[BEGIN Source]

So in this case fit_transform is going to create the vocabulary and create the term document matrix based on the training set. transform is a little bit different. That says use the previously fitted model which in this case means use the previously created vocabulary. We wouldn’t want the validation set and the training set to have the words in different orders in the matrices. Because then they would have different meanings. So this is here saying use the same vocabulary to create a bag of words for the validation set.

Question: What if the validation set has different set of words other than training set [1:11:40]? That’s a great question. So generally, most of these vocab creating approaches will have a special token for unknown. Sometimes you can also say like hey if a word appears less than three times, call it unknown. But otherwise, if you see something you haven’t seen before, call it unknown. So that (i.e. “unknown”) would just become a column in the bag of words.

When we create this term document matrix, the training set we have 25,000 rows because there are 25,000 movie reviews and there are 75,132 columns which is the number of unique words.

[END Source]
[BEGIN Dataset content]

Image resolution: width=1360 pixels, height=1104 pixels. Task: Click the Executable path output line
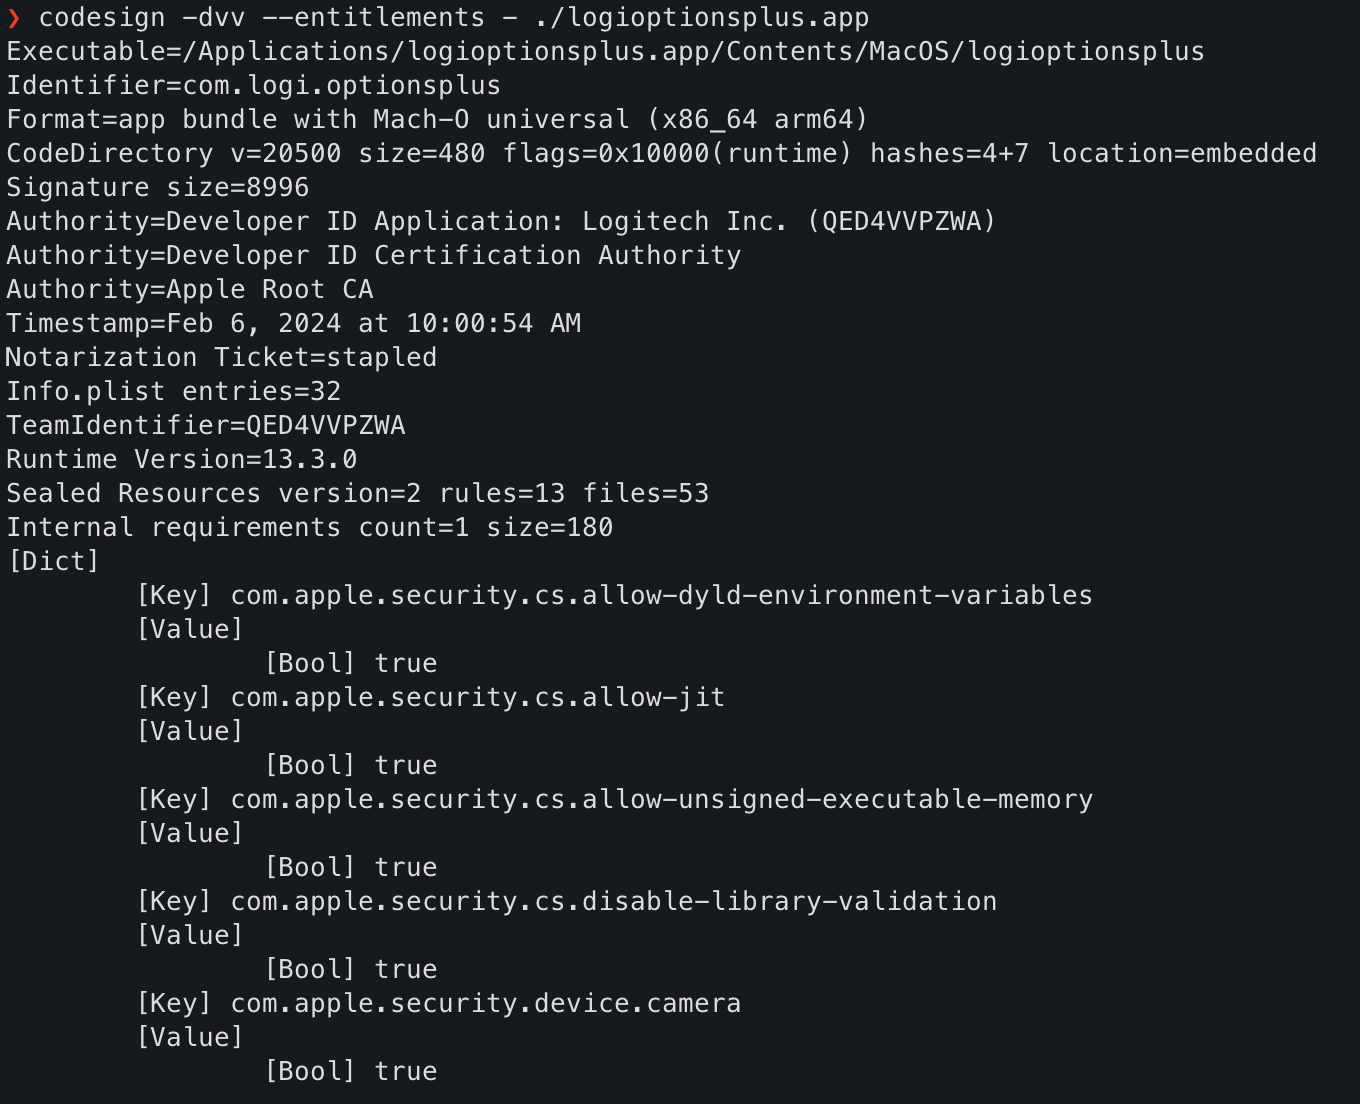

[END Dataset content]

§ **The problem**: Can you transcribe the part of the bag-of-words excerpt above that opens with the words containing "Question: What if" and closes with "bag of words."?

§ **Full response**:
Question: What if the validation set has different set of words other than training set [1:11:40]? That’s a great question. So generally, most of these vocab creating approaches will have a special token for unknown. Sometimes you can also say like hey if a word appears less than three times, call it unknown. But otherwise, if you see something you haven’t seen before, call it unknown. So that (i.e. “unknown”) would just become a column in the bag of words.